Advantages over a rotary rake

  • The merger gently handles grass not ‘sweeping’ everything into the swath
  • Much higher working speeds can be achieved
  • Less leaf loss
  • Less damage to subsequent machines, as no tine arms, sticks, stones in the swath
  • Suited for undulating/ difficult operating conditions i.e. ex-forestry ground
  • Less power demand, although, it’s still heavy and needs a decent-sized tractor on hills
  • Less wear, as only the tines are wearing, and a lot of plastic components meaning overall lower running costs
  • Apart from replaceable tines and plastic rotor sections, the only moving parts on the machine are four oversized bearings on the belt (each side of the drive rollers) and four bearings on the pickup (again over-engineered). No camtrack equals no cam track bearings. You beauty.


Hands down, this is the single most impressive machine I’ve tested. This is not because it’s the biggest or most complex, but because you can see the team behind the Reiter Merger has spent many hours and careful design and thought making this machine a true game changer. Mission accomplished.

Although it’s eye-wateringly expensive, so is most complex and quality machinery these days. But with such output and performance, return on investment is well justified. With low running costs, the fact it’s designed to do 50,000 hectares (I can’t see why it won’t), the sums around total cost of ownership make sense.

For the team at Fiber Fresh, investing in this machine, the only one of its kind in the southern hemisphere, was all about producing quality forage. They know that if they produce quality forage for the world market, paying for the gear to make it, in turn, pays for itself.

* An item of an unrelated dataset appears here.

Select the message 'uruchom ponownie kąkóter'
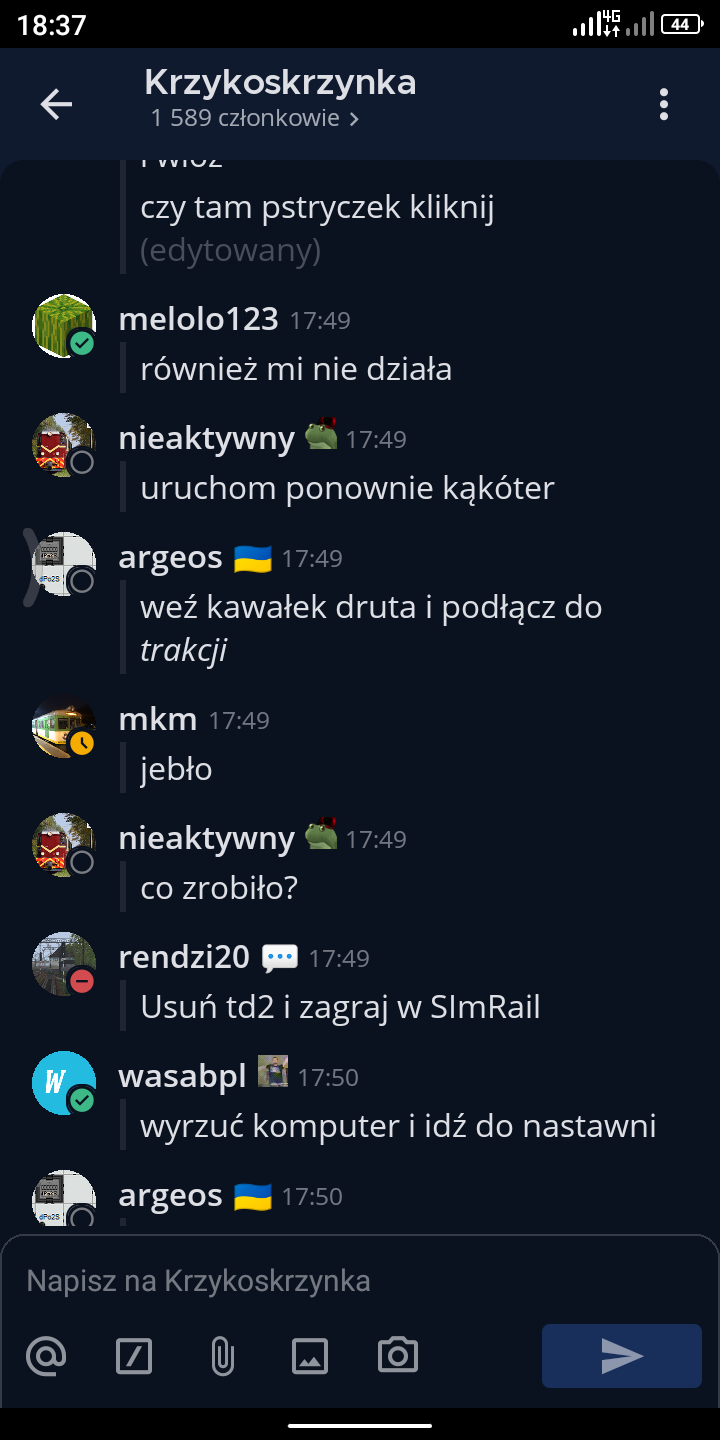347,489
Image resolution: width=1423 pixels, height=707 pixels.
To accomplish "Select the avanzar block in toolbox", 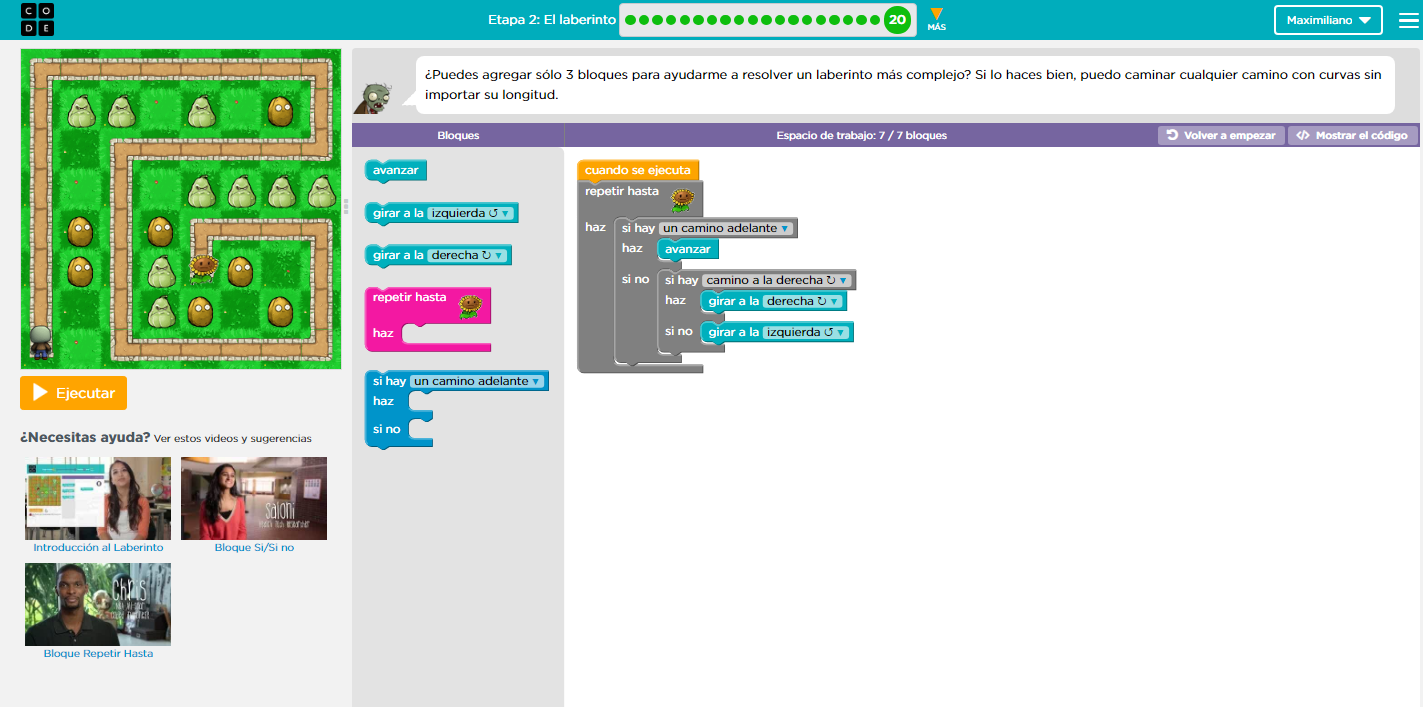I will [396, 170].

Reiter Merger Respiro R9 Profi specifications

Working width 2 x 3.5m belts
Transport width <3m
Swath width options 9, 15, 21, 27, or 33m
Hydraulic requirements  Power beyond plus two D/A spools
Min power Recommended 130hp but due to weight on hills will be substantially more
Pickup Flexible, camless
Chassis Four-wheel chassis for low soil compaction
Drive  Fully hydraulic drive with on-board hydraulics
Belt drive Left, right, variable speed
Belt width 1000mm
Weight  Approx. 6400kg


  • Output – fast working speeds
  • Trailing tine technology
  • Very few moving parts
  • Can make a 9, 15, 21, 27, or 33m swath
  • A lot of pickup and rotor components are made of strong plastic keeping weight down, strength up, and replacement cost low
  • Ground hugging swivelling discs and three section pickup makes it unreal for contour following
  • Crop roller and rotor give smooth crop flow to the belt
  • Four wheels spread the weight well, keep the machine balanced on hills, and with the ability to individually lift each side, doesn’t disrupt the balance of the other side when one is lifted.